> **Text provided**
┌──
Troubled maternity wards still jeopardising patients
CQC inspection of nine struggling units suggests mothers and babies remain at risk from poor care and closed systems.
Babies and mothers are at risk of injury and death because too many maternity units have not improved care despite a string of childbirth scandals, the NHS watchdog has warned.
In a highly critical report published on Tuesday, the Care Quality Commission (CQC) voiced serious concern that lessons are not being learned and that many incidents involving patients’ safety are still not being recorded.
Some hospitals have been “too slow” to take the steps needed to make labour and birth safer, despite multiple inquiries, reports and recommendations to do so, it said.
└──
> **Provided material**
┌──
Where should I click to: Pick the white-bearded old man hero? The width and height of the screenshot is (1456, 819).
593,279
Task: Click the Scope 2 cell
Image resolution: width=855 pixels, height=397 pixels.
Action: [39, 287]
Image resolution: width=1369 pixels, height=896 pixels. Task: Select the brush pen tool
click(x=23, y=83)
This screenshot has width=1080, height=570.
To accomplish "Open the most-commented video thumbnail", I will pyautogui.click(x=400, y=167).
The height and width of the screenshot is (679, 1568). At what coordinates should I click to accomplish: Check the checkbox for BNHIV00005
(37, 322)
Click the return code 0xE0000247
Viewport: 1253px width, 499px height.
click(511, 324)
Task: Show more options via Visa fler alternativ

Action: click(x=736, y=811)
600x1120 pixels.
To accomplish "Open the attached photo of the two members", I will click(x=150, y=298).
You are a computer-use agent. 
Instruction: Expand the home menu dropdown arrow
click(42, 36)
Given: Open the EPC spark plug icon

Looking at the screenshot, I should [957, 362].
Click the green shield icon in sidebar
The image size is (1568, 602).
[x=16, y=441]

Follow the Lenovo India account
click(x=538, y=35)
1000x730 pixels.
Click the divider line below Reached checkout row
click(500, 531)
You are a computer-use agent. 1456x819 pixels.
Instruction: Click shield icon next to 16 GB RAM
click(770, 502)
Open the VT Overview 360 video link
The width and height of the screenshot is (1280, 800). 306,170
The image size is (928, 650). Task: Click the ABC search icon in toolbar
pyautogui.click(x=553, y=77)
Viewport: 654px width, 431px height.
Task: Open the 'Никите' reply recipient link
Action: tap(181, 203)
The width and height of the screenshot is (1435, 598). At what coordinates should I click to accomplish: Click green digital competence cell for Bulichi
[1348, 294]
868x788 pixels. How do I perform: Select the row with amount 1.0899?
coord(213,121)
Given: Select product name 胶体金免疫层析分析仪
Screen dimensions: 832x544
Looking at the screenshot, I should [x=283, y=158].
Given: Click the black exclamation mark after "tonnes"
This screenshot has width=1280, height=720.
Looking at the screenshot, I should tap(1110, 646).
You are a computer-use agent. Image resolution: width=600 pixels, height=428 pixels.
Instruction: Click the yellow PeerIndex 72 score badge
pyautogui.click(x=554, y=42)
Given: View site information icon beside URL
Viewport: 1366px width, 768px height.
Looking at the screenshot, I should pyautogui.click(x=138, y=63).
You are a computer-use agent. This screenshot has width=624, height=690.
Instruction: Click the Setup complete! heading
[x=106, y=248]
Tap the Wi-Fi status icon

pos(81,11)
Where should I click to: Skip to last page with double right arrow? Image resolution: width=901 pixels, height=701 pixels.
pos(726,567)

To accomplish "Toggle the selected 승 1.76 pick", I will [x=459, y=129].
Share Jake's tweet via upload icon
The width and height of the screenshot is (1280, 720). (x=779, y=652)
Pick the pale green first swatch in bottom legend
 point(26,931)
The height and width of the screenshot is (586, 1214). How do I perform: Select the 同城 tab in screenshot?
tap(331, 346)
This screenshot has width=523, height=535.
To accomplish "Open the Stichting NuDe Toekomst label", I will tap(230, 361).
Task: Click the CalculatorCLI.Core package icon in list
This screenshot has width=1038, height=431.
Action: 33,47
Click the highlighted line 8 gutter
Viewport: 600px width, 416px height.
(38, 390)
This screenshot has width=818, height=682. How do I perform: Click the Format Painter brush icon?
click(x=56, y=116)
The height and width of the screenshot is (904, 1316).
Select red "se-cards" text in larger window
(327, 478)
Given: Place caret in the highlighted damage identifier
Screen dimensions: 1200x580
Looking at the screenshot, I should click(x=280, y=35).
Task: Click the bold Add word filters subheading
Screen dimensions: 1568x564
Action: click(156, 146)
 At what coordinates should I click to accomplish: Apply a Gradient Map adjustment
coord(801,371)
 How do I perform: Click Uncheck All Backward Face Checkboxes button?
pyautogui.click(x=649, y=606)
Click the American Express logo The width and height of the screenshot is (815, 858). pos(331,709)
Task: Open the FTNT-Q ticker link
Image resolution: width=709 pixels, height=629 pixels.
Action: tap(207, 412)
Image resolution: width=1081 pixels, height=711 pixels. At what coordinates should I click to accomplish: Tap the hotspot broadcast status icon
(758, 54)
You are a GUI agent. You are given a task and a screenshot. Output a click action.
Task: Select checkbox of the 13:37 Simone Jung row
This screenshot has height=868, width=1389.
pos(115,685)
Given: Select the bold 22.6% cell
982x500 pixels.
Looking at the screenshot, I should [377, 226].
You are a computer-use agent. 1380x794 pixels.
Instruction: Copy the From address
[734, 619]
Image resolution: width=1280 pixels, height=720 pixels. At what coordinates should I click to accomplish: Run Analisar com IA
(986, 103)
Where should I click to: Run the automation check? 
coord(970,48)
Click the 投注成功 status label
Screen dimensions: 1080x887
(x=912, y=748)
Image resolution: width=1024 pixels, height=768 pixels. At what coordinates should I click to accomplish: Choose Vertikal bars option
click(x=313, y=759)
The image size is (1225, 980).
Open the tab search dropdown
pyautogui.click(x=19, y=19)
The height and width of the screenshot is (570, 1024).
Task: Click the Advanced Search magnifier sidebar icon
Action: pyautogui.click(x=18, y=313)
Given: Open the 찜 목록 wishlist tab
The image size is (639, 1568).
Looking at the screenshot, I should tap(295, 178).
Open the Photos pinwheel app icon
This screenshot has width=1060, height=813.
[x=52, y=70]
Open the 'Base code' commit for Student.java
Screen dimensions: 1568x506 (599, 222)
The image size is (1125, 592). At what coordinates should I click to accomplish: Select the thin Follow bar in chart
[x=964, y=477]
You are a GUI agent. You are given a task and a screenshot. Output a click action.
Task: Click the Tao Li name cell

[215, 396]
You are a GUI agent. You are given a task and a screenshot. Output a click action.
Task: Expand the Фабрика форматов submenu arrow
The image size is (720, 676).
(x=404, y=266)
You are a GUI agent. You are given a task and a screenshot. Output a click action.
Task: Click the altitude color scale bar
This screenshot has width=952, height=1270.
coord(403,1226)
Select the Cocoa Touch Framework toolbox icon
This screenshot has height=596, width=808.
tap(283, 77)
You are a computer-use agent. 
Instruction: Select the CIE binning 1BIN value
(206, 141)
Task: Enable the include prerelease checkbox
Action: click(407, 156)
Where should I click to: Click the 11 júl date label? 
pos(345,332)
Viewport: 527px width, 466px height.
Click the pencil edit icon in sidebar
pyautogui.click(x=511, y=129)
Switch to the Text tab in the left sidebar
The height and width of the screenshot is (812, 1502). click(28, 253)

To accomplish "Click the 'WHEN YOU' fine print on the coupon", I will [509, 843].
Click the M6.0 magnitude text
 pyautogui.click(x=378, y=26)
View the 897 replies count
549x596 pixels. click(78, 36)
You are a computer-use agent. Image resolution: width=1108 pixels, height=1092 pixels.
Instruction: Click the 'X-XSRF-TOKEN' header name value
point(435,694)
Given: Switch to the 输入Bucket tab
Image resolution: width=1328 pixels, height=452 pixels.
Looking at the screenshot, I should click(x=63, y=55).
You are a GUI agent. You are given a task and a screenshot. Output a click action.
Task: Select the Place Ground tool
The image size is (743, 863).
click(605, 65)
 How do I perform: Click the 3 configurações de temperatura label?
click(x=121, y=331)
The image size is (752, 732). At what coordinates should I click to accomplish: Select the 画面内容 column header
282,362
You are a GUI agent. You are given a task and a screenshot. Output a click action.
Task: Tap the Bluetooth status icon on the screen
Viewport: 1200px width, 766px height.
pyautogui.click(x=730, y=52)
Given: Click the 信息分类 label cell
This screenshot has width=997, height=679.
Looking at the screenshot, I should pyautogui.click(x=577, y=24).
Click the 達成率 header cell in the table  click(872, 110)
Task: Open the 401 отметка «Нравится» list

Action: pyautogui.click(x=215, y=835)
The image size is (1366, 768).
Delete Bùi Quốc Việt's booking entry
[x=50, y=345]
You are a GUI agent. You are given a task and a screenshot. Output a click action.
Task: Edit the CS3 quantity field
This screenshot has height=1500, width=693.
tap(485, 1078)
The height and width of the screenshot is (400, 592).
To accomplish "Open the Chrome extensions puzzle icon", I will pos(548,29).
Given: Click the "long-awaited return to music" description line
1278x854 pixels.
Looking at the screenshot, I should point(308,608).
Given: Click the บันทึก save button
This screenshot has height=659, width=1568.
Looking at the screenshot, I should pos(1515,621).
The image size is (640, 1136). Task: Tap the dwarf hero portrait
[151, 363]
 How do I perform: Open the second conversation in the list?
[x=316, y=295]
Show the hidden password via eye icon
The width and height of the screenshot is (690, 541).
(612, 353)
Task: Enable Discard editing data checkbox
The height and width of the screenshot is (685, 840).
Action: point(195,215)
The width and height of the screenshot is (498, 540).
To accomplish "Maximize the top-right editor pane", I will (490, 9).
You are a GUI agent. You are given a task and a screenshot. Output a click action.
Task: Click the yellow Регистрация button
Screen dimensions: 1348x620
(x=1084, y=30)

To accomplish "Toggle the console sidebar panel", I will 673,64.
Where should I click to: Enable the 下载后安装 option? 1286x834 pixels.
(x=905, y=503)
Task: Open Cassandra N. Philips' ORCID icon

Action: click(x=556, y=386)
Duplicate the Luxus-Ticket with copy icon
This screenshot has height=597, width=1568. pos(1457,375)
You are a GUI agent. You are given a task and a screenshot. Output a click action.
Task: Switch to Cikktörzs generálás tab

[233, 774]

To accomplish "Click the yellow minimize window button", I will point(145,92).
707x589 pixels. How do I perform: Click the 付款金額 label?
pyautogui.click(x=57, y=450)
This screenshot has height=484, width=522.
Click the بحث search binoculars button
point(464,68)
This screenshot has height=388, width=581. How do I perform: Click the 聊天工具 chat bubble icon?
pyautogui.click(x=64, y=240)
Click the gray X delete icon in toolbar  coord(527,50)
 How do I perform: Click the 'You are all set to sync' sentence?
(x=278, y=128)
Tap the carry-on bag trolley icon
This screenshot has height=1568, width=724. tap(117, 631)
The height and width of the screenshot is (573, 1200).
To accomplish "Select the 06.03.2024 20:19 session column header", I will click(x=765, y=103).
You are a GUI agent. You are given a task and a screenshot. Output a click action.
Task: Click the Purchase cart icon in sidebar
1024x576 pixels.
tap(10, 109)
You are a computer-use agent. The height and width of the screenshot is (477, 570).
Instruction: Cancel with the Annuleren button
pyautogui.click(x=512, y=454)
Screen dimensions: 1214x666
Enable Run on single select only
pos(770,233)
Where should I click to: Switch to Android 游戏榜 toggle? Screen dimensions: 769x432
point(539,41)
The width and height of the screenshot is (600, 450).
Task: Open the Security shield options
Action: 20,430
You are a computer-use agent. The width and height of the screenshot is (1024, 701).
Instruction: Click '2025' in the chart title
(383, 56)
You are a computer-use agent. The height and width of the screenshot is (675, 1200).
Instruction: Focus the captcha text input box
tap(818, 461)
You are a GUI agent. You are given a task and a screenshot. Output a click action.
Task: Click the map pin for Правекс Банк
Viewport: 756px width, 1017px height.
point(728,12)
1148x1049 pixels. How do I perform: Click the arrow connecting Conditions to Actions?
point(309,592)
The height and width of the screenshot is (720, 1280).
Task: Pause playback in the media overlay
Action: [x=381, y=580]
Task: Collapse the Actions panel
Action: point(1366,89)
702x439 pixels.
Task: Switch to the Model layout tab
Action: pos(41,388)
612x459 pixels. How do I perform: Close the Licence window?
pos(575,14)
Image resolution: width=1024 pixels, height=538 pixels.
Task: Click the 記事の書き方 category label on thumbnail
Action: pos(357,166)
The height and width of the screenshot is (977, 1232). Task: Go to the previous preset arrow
└──
> **Problems to solve**
1. Rewrite the portion of the maternity wards article starting at "Troubled maternity wards" and ending at "watchdog has warned.", swapping "watchdog" for "regulator".
2. Extend the maternity wards article by writing what comes after its final sentence.

> **Written responses**
1.
Troubled maternity wards still jeopardising patients
CQC inspection of nine struggling units suggests mothers and babies remain at risk from poor care and closed systems.
Babies and mothers are at risk of injury and death because too many maternity units have not improved care despite a string of childbirth scandals, the NHS regulator has warned.

2.
The CQC also found other persistent weaknesses in maternity care, including tension and difficulties between obstetric doctors and midwives and poor oversight of risks to patients during an in-depth inspection of maternity care at nine hospitals in England. The NHS has been criticised for major maternity scandals involving poor care, which sometimes persisted for many years, at trusts such as Morecambe Bay, East Kent and Shrewsbury and Telford.
The government, NHS leaders and patients have pressed the NHS in England to overhaul maternity safety to reduce the number of babies being left brain-damaged or dead and mothers injured or dead as a result of poor care during childbirth.